__What you are asked to do__
Reproduce the records below verbatim, starting at the line containing "Task: Click the" and continuing through the end of the records, with both ends included. Omit the pictures from your answer.

>> begin Dataset records

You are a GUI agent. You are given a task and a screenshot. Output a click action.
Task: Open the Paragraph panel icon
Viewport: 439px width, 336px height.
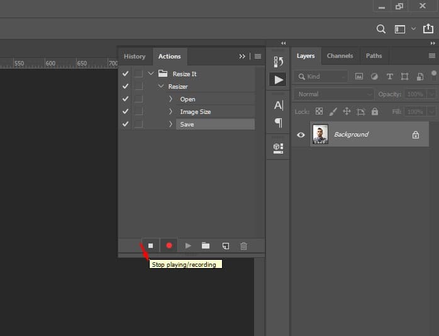pos(278,122)
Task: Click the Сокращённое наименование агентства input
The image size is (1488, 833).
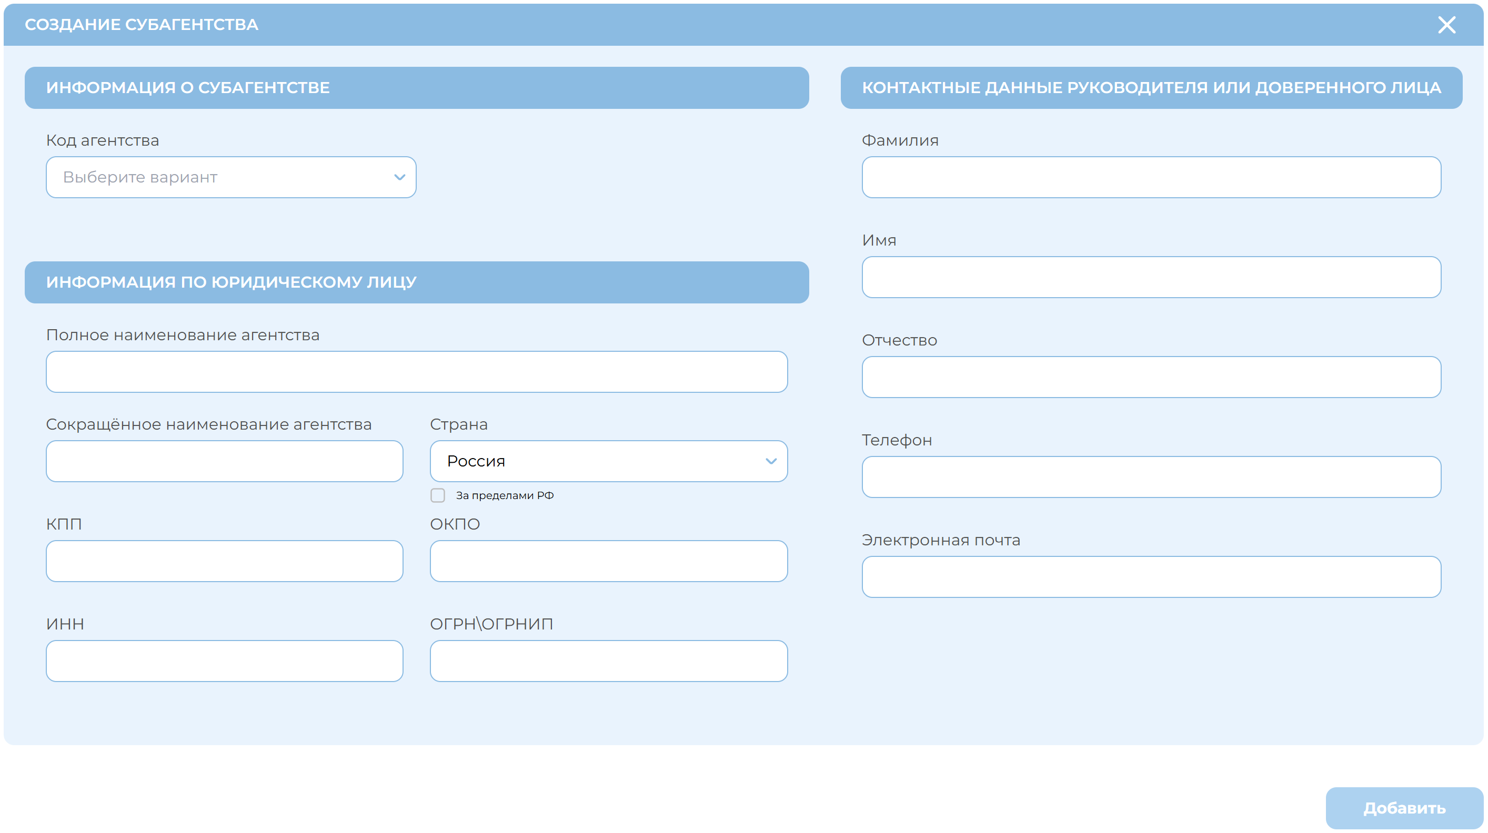Action: tap(224, 461)
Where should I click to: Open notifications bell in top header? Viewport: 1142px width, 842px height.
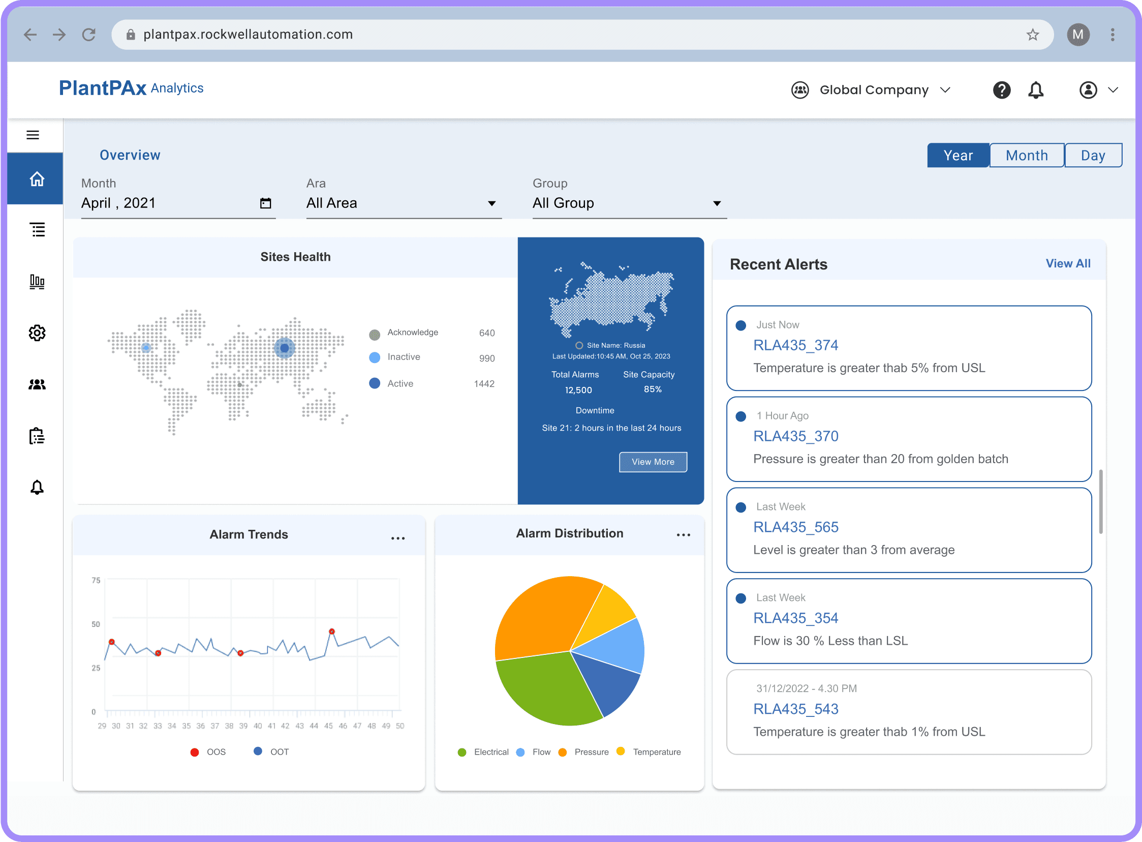pyautogui.click(x=1036, y=90)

>> end Dataset records

__Answer to this task__
Task: Click the Сокращённое наименование агентства input
The image size is (1488, 833).
Action: tap(224, 461)
Where should I click to: Open notifications bell in top header? Viewport: 1142px width, 842px height.
pyautogui.click(x=1036, y=90)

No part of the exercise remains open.